The following is from an article on what every new member should know. As elections are right around the corner, now is a great time to remember these tips and share them with newly elected members, as well as remind our veteran members about these tips.. Feel free to read them out loud at the meeting when you swear in new members or go over them at a retreat or work session.
1. Go slow in the beginning. Especially if you have come on the board to “reform” it, or if you were hoping to ‘get rid of the principal.’ Chances are you will feel different about many things after six months on the board and once you understand your role a bit more.
2. Remember, the only authority you have is when when you are in an officially posted school board meeting with your fellow board members. You have no legal authority to act alone unless the board as a whole specifically delegates a task to you.
3. Do not let differences of opinion degenerate into personality conflicts. Nothing is more devastating to good board procedures than to have one member vote for a measure simply because another member votes against the motion.
4. Listen with open minds and limit your talking. You may gain wisdom by not saying the wrong thing at the wrong moment. One thing Is certain: you are not learning when you are talking, you are only hearing your own Ideas.
5. If possible, keep out of teacher/personnel problems. The board has hired a superintendent and staff to take on the personnel responsibility. This is NOT the board role.
6. Show public support for the superintendent and staff. Except in unusual circumstances, the superintendent has a right to expect no public badmouthing from their board or board members. To undermine the superintendent is unethical. Use 1:1 meetings with the superintendent and the official legally posted board meetings to iron out differences of opinion.
7. Make an Effort to stay Informed. School business is always important business. Being informed requires time and effort. You need to build time in your schedule to do your board work, if you want to do it well. Ask for work sessions as you feel the need. Visit schools but follow the sites’ visitation procedures.
8. Welcome people who reach out about school problems and listen carefully. Then, refer them to the appropriate person according to board policy. If the problem is controversial, remember that you are hearing only one side of the story. Do not commit yourself to a course of action that you may regret later. The board as a whole may not support your view, and you could find yourself in an embarrassing position of having committed yourself to a stand that the board rejects.
9. When a person or persons with a special interest approaches you, explain that you will listen to all the facts before you act.
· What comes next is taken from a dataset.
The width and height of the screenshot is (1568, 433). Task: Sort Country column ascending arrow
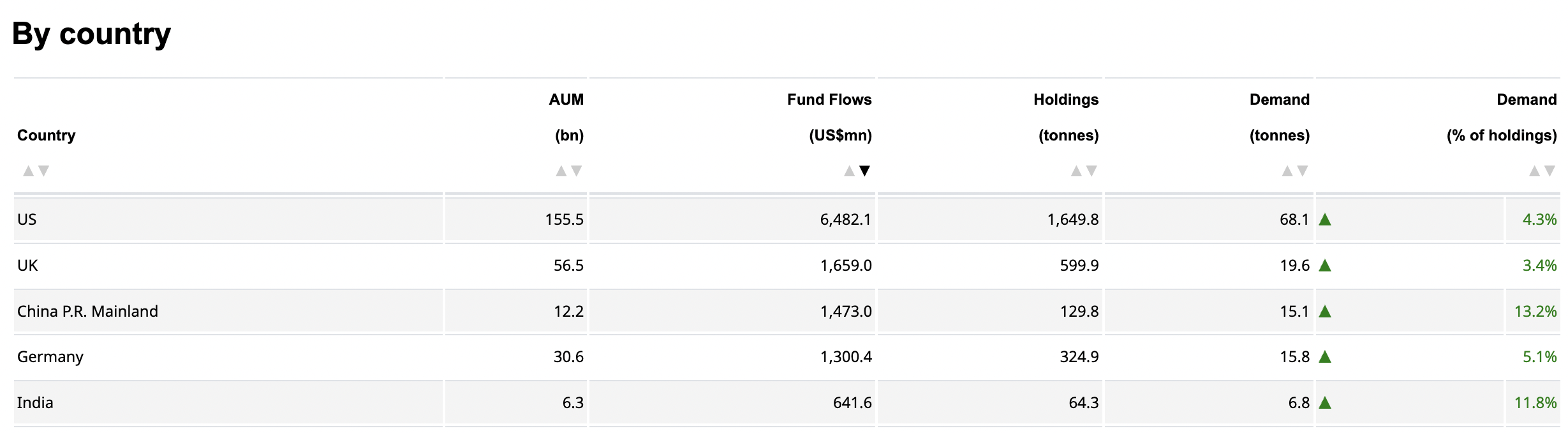pos(28,171)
A vocal minority can force a school board to act before all the facts are known and evaluated. If you are being pressed, tell them that you and the Board need more time to make a fair decision. Often boards find that preliminary discussion, followed by taking action at the next meeting clears their thinking and simplifies what seems complicated.
10. Accept that your job on the board is one of responsible leadership in your community. You will be expected to attend and participate in many public meetings on school affairs. This is more than an opportunity, it is an obligation to interpret school affairs to an interested public. You can clear away doubts, misconceptions, and misunderstandings. You can do more than merely inform the public; you can help form public opinion and create active, intelligent support for education In your communities.